SCARB1介导异种肝移植术后受体凝血功能调节障碍的研究

Study on SCARB1 mediated coagulation dysregulation in recipients after liver xenotransplantation

目的探讨清道夫受体B组1型分子(SCARB1)在异种肝移植手术前、后移植肝组织内的表达变化及其与受体凝血功能调节障碍的关系。方法以α-1,3-半乳糖基转移酶基因敲除(GTKO)五指山小型猪为供体,藏酋猴为受体,建立异种异位辅助性肝移植模型,并收集移植手术前、后移植肝脏组织标本。以胶原酶消化法提取原代猪肝细胞,免疫磁珠分离人外周血单核细胞,将两者混合培养并加入人血浆,建立异种肝移植术后凝血功能调节障碍的细胞模型。以实时定量逆转录聚合酶链反应(q RT-PCR)和蛋白印迹法(Western blot)检测并对比组织及细胞标本中SCARB1的信使核糖核酸(mR NA)及蛋白质表达情况。最后在细胞水平以慢病毒载体干预SCARB1的表达,并检测凝血时间以验证其对凝血功能的影响。结果与术前组织标本比较,术后移植肝组织内SCARB1的mR NA和蛋白表达均显著下调(均为P<0.05)。在细胞模型中,与未干预猪肝细胞比较,经人单核细胞共培养后的猪肝细胞内SCARB1的mR NA和蛋白表达也出现显著下调(均为P<0.05)。与干预组比较,应用慢病毒过表达猪肝细胞内SCARB1的表达后,凝血时间显著延长(均为P<0.05)。结论移植肝组织内SCARB1的下调是介导受体凝血功能调节障碍的重要原因之一,对其干预有助于纠正异种肝移植术后受体凝血功能调节障碍。

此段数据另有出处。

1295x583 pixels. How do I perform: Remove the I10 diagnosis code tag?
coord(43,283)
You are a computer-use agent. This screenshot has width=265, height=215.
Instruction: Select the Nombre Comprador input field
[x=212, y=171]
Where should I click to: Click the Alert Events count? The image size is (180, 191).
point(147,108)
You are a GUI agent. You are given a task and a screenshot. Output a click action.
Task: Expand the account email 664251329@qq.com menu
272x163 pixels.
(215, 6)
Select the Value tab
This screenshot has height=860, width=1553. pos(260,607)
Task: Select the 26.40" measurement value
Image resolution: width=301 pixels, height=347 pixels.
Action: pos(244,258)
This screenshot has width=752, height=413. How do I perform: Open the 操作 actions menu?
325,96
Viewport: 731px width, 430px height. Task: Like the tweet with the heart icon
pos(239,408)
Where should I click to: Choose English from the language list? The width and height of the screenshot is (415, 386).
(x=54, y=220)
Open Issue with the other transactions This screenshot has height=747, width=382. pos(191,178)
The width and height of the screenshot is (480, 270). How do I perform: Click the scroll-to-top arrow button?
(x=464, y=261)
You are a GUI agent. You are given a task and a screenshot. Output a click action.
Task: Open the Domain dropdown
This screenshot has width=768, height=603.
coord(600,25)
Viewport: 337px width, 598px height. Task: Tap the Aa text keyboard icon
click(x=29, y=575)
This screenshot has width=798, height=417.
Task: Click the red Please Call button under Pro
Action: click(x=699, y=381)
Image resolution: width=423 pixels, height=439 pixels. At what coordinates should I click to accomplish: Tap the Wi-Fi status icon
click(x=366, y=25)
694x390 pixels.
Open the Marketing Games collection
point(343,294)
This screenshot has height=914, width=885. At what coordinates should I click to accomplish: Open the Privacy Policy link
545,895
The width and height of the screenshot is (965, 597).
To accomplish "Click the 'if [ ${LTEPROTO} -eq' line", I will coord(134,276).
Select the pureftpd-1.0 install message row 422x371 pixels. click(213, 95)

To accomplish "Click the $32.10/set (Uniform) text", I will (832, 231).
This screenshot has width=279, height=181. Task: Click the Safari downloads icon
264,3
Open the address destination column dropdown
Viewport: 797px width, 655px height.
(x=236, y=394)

Objective To investigate the changes in the expression levels of scavenger receptor class B member 1 （SCARB1） in the liver tissues before and after liver xenotransplantation and analyze the relationship between the variations in the SCARB1 expression and coagulation regulating dysfunction in the recipients. Methods The Wuzhishan miniature pig with α-1, 3-galactosyltransferase gene-knockout（GTKO） was utilized as the donor and Macaca thibetana was chosen as the recipient. Heterotopic auxiliary liver xenotransplantation models were established. The liver tissue specimen was collected before and after liver xenotransplantation. Primary hepatocytes were extracted from the pig using collagenase digestion method. Human peripheral blood mononuclear cells were obtained by immunomagnetic bead sorting. These two types of cells were co-cultured and supplemented with human plasma to establish cell models with coagulation regulating dysfunction following liver xenotransplantation. Quantitative real-time reverse transcription polymerase chain reaction （qRT-PCR） and Western blot were performed to quantitatively measure and statistically compared the expression levels of messenger ribonucleic acid （mR^A） and protein of SCARB 1 in the tissue and cell samples. At the cellular level, the expression of SCARB 1 was interfered by lentiviral vector. The coagulation time was detected to validate the effect upon coagulation function. Results The expression levels of SCARB1 mRNA and protein were significantly down-regulated after liver xenotransplantation （both P〈0.05）. In the cell models, the expression levels of SCARB1 mRNA and protein in the porcine hepatocytes co-cultured with human monocytes were significantly down-regulated compared with those in porcine hepatocytes without intervention （both P〈0.05）. Compared with the non-intervention group, the coagulation time was significantly prolonged after the expression of SCARB1 was interfered by lentiviral vector （P〈0.05）.Conclusions The down-regulated expression of SCARB1 in the liver graft is one of the main causes of mediating coagulation regulating dysfunction. Intervention of SCARB1 expression contributes to resolve the coagulation regulating dysfunction in the recipients after liver xenotransplantation.